Here’s in brief what I said:

  • swimming in historic pools is a unique experience for some non negligible quasi-holistic reason (link) ;
  • Lewisham Council is responsible for the disrepair of Forest Hill Pools, by displaying surprise at discovering that a 123 years old pool that they neglected to maintain has some problems that could cost a packet they only look silly and hypocritical;
  • on the other hand maintenance of historic buildings should not be met by sports and leisure budgets and unfortunately funding to maintain historic buildings is hard to come by and there is no legal responsibility to maintain historic buildings in good shape;
  • we may be living an epidemic of demolitions of historic buildings because the mantra in local government is that any building that is over 30 years old is only good for the scrap-heap;
  • this leads to the loss of some really fantastic buildings like the former Hither Green Hospital , a local architectural gem demolished a few years ago to make space for a housing development (this is the part that made it into the news);
  • we do need new pools and we need more budget for this and to use it to maximum effect, unfortunately as the population grows the new facilities only shrink when compared with the old ones, old Forest Hill Pools and its forecast replacement being a perfect example of this trend;
  • enough swimming pools to satisfy population needs are important because they are not just an asset for competitive sport, they offer an opportunity to keep fit to anyone and they are just about the best way and sometimes the only possible way to exercise for many people suffering from a series of very common conditions like asthma, arthritis, obesity…;
  • an investment in swimming pools would reflect positively on the budget for the NHS and to fail to see this shows extreme short-sightedness.
  • With all this to say I didn’t want to be boxed into something that I am not, I was also aware that many people in Forest Hill just want the old pool to be taken out of its misery. If the Council can’t keep it in good order than maybe it’s better to knock it down and build a modern one. I find it impossible to disagree with that.

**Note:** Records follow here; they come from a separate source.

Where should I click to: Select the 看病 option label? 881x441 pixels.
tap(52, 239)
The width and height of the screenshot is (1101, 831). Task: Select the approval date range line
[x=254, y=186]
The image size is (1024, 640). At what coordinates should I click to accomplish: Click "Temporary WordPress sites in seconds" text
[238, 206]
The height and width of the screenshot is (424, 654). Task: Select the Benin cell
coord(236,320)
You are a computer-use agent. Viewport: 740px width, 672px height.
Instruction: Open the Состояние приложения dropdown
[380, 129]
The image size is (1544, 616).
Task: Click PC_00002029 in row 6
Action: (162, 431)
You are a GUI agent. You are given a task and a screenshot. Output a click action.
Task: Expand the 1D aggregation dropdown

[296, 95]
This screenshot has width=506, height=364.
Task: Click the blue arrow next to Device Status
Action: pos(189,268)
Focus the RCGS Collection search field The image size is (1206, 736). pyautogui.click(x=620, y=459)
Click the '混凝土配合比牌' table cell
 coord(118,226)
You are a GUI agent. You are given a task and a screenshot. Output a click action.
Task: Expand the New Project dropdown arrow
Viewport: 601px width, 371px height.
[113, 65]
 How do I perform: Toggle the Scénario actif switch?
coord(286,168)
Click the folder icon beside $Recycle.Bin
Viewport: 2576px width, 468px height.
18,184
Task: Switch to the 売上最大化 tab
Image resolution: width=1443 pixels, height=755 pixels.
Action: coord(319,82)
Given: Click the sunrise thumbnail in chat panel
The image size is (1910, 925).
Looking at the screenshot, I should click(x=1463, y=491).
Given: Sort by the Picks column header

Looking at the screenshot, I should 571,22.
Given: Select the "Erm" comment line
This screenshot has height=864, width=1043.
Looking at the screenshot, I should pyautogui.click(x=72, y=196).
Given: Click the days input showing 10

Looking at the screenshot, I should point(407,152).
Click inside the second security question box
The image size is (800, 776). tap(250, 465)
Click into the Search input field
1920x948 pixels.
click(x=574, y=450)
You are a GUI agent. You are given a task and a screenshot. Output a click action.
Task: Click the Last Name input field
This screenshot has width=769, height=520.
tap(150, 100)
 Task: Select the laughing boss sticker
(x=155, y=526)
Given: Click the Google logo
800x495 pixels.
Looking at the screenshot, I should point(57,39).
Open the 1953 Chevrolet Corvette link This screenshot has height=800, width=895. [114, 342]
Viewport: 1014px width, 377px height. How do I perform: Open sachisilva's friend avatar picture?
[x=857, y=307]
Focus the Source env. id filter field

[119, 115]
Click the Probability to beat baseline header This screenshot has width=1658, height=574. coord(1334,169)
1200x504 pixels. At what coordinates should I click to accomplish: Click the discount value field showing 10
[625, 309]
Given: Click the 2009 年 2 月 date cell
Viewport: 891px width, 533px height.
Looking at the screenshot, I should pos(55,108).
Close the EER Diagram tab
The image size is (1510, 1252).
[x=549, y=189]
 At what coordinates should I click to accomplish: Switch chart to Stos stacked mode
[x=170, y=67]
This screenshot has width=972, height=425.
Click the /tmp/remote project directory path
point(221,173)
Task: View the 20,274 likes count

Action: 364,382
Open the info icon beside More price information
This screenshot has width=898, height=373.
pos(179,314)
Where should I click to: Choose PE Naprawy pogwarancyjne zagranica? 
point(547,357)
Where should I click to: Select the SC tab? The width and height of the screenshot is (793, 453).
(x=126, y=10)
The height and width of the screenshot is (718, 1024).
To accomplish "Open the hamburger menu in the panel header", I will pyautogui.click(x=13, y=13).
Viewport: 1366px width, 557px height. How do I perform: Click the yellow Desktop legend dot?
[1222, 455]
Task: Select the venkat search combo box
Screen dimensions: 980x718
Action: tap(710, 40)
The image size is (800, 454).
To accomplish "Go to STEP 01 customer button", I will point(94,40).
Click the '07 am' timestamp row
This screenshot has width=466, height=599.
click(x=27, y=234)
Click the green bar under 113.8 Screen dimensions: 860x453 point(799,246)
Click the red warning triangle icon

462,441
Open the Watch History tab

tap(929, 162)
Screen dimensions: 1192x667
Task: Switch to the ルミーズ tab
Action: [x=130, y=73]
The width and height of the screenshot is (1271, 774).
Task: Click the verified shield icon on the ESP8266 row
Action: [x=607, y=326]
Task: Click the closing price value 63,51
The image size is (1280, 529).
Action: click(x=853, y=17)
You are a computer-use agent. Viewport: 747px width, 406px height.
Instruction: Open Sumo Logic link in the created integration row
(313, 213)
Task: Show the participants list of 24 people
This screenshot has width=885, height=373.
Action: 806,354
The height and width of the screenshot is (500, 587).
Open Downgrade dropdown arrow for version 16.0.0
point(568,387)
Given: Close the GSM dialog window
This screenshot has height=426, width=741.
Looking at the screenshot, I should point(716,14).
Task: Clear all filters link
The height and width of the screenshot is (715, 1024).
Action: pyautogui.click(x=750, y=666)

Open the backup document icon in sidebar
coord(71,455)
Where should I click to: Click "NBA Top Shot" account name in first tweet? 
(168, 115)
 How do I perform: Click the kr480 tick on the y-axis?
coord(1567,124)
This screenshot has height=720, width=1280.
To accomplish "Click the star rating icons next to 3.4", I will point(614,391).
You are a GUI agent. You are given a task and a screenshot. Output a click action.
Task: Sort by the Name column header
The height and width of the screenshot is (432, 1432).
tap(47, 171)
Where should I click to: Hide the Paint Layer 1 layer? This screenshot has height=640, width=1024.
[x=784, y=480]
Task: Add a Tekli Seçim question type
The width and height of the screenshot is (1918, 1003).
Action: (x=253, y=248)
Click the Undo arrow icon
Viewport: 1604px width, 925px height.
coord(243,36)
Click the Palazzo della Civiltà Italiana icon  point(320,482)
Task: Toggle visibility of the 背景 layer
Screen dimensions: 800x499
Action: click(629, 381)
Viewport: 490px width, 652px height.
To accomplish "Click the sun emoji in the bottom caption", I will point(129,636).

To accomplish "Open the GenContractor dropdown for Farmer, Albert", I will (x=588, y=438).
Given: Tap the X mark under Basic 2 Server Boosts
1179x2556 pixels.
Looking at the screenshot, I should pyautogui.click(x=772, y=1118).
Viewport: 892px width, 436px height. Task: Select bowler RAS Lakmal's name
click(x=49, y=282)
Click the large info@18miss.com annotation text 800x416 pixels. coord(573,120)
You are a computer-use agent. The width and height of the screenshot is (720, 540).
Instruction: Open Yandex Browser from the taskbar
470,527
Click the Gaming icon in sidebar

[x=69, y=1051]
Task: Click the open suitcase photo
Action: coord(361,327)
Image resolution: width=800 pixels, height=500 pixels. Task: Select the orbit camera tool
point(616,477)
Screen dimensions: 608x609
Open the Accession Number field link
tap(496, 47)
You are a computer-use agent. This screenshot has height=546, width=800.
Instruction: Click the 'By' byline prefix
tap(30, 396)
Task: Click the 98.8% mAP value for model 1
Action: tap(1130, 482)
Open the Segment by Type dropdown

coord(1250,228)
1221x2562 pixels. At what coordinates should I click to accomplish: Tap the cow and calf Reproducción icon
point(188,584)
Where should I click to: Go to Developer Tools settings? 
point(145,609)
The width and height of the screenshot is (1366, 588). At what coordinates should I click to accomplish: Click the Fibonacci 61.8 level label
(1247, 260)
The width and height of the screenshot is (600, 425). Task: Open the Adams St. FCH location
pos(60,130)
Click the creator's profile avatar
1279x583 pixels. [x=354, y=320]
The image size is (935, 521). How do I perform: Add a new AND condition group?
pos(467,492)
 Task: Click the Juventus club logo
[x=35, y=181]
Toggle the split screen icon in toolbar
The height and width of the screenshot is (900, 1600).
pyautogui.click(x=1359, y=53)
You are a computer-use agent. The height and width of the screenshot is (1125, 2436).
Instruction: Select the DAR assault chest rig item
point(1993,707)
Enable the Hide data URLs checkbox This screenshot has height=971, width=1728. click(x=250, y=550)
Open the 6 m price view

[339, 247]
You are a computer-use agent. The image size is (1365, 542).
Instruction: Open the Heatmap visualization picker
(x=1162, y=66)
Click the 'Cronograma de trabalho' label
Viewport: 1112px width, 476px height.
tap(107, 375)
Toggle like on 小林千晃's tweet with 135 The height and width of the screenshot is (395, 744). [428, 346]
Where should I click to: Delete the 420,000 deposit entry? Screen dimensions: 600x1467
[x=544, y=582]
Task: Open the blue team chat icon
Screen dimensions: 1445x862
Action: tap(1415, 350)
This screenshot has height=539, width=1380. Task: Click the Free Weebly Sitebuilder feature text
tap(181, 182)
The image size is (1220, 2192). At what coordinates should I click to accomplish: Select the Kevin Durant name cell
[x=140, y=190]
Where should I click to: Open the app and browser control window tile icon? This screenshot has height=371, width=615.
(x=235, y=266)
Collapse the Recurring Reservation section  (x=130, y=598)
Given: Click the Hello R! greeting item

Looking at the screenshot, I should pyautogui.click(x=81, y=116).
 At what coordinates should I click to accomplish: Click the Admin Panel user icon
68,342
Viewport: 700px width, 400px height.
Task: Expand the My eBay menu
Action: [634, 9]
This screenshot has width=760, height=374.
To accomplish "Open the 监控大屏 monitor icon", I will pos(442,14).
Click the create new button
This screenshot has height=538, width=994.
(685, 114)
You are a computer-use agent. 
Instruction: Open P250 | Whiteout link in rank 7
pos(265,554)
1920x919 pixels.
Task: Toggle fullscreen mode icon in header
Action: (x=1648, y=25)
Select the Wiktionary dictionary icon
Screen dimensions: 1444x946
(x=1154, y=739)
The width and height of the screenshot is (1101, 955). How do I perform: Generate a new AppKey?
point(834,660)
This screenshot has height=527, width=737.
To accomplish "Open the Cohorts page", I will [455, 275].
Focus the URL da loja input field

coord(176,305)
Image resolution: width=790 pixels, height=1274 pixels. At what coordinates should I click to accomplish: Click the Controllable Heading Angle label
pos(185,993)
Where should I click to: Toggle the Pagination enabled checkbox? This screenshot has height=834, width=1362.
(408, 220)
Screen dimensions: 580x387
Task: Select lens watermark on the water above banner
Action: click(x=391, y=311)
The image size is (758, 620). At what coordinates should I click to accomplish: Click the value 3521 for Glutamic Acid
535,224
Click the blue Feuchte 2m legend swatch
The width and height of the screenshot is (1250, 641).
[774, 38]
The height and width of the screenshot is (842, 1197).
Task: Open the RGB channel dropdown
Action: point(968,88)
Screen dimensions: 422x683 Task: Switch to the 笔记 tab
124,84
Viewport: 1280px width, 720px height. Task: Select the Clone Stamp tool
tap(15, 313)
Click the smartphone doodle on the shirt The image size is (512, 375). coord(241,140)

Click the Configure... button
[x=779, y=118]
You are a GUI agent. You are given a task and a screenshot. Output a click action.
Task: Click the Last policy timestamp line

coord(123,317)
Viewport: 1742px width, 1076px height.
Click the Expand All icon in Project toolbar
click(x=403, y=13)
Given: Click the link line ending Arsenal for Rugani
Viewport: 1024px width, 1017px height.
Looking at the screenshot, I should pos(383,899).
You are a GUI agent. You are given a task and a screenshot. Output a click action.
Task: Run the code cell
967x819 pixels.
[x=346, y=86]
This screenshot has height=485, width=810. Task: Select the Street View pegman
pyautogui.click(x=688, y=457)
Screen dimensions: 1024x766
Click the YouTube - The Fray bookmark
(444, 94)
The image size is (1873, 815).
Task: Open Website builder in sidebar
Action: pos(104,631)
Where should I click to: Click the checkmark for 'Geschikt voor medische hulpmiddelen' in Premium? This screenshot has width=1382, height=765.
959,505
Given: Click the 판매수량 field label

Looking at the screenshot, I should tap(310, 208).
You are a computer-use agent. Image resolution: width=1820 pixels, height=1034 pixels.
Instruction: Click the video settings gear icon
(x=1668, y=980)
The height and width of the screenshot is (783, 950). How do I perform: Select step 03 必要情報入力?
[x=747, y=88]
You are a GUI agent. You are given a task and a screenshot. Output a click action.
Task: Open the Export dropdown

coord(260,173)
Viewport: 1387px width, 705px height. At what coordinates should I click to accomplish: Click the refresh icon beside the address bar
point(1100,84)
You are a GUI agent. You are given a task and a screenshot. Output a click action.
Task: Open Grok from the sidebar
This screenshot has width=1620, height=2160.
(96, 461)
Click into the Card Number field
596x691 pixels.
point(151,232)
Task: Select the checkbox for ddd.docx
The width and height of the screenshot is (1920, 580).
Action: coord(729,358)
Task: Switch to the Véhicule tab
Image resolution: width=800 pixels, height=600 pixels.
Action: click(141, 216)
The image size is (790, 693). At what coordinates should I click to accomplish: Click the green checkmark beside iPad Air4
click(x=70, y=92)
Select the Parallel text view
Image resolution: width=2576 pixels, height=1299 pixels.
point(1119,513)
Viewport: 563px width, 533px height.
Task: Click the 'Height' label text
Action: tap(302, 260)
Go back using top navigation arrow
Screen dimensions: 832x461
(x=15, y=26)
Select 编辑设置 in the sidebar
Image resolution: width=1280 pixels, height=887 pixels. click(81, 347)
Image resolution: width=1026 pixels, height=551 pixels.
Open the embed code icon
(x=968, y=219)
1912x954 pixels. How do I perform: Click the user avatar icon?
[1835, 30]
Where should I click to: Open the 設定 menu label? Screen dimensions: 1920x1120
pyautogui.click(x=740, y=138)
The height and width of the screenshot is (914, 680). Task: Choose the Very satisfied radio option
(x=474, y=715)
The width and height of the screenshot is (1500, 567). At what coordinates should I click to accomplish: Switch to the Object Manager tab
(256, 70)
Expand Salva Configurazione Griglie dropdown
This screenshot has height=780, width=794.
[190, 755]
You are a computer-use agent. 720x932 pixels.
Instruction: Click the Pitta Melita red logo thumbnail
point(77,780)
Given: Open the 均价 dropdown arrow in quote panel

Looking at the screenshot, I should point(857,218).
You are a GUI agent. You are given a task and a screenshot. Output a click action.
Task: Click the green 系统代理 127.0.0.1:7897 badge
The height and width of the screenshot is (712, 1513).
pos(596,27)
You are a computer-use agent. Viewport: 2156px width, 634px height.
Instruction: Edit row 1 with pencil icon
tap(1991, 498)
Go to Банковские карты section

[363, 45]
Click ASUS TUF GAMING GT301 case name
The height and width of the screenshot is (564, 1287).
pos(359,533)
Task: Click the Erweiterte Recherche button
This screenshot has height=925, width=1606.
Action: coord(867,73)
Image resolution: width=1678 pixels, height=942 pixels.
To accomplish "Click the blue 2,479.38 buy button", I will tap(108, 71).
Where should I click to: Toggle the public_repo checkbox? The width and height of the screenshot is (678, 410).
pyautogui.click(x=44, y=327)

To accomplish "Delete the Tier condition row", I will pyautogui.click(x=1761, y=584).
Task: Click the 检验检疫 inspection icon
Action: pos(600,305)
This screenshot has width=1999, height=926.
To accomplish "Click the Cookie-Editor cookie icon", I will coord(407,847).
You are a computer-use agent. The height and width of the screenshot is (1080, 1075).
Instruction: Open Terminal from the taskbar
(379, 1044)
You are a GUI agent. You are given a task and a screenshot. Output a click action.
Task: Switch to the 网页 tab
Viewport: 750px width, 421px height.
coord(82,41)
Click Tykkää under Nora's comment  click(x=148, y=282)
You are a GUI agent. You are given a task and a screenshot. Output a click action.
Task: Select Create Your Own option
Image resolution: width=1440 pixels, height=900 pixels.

    In a different situation I probably would have stood for old Forest Hill Pools, in fact if the Friends of Forest Hill Pools would not have fought along many years to keep the old one up, today there wouldn’t be a pool to speak of there. The pools were first saved from closure some 12 years ago, and in case somebody forgot only three years ago the Mayor approved a consultant’s report advising him to keep only 4 pools in the Borough, and Forest Hill was not one of them.

    The fact that the pools will now be replaced is an achievement of those efforts, sad to see that something that is a bit smaller is what’s on offer but at least there’s something on offer.

    Going back to the interview. I think that the peculiar characteristic of it was that unlike my past media passages this time I wasn’t campaigning for anything specific, I didn’t have to push one message through, so I was particularly relaxed, I had a quite clear idea of what I wanted to say but not a prepared speech, just an ad lib improvisation on someting I’ve come to know quite well.

    I was really more interested in giving the image of the two Victorian pools and their parallel lives and dismissals, I find that quite poetic, unfortunately news editors are more interested in a quick point. Never mind, I was aware that my poetic image probably would not have made it entirely so a few quick points to choose from were provided, one made it into the news and I’m quite happy with it.